The renewed debate follows the apparent back-tracking of the Chief Rabbinate on its decision to allow the bones, discovered at Barzilai Medical Center, to be moved to another site.

The Chief Rabbinate yesterday asked the Prime Minister's Office for a two-week extension before officially announcing its decision, originally made last week, to allow the re-interment of the ancient bones.

A source in the Chief Rabbinate said the delay was needed to "obtain further clarifications," however, the change seems due to internal ultra-Orthodox politics.

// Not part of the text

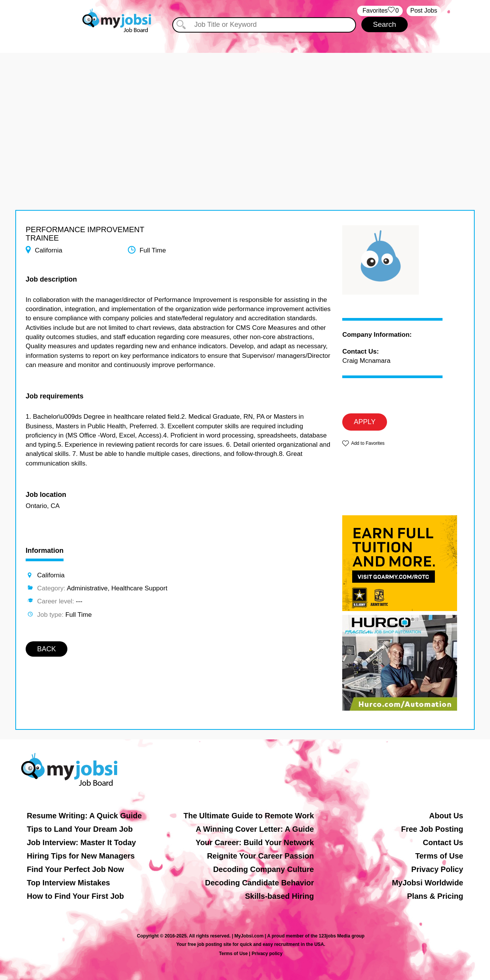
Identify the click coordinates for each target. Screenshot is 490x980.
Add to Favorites (368, 443)
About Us (446, 816)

A halakhic (Jewish law) decision published yesterday by Rabbi Yosef Shalom Elyashiv and two other ultra-Orthodox rabbis holding by Lithuanian standards, stated that the bones should not be moved.

The decision contradicts an edict by Ashkenazi Chief Rabbi Yona Metzger, who two weeks ago published a decision permitting the moving of the graves.

Metzger's decision, made at the height of Operation Cast Lead, was couched in terms of pikuah nefesh - the principle that avoiding danger to human life outweighs other considerations - in this case the fact the presence of patients and their families in an unprotected structure.

The situation is particularly problematic for Metzger, who generally follows Elyashiv's authority.

Sources in the Chief Rabbinate said they have recently met with representatives of Atra Kadisha, a group that zealously protects ancient tombs.

The sources said Atra Kadisha would violently oppose the moving of the graves.

The construction of an emergency room at Barzilai, reinforced against rocket attacks, has been delayed for a year following the discovery of the ancient remains.

Religious Affairs Minister Yitzhak Cohen (Shas) led opposition to the construction and wants an alternative location to be found, although he also said he would leave the decision up to the chief rabbis.

"From the start I said I do not make decisions on religious law," Cohen told Haaretz recently.

With the start of the fighting in Gaza, public pressure forced the rabbinate to move ahead on a decision, which it rendered after sending a delegation to the site.

Metzger's ruling to allow the graves to be moved was supported by most of the members of the Chief Rabbinic Council, as well as the Sephardic Chief Rabbi, Shlomo Amar.

The opposing decision, reported yesterday on the front page of the ultra-Orthodox daily Yated Ne'eman, states that the issue of preventing danger to life does not apply and construction will only be completed in the future.

In an effort to untangle the mess, Metzger met yesterday with senior ultra-Orthodox religious figure Rabbi Ovadia Yosef, and was also expected to meet with Elyashiv.

The chairman of the Knesset's Interior and Environment Committee, MK Ophir Pines-Paz (Labor), said that halakhic rulings to prevent construction, "destroy the foundations on which the rabbinate rests, and spell a death sentence for the hospital."

Pines added that the government and the prime minister, "need to put an end to the travesty and start building the protected wing right away."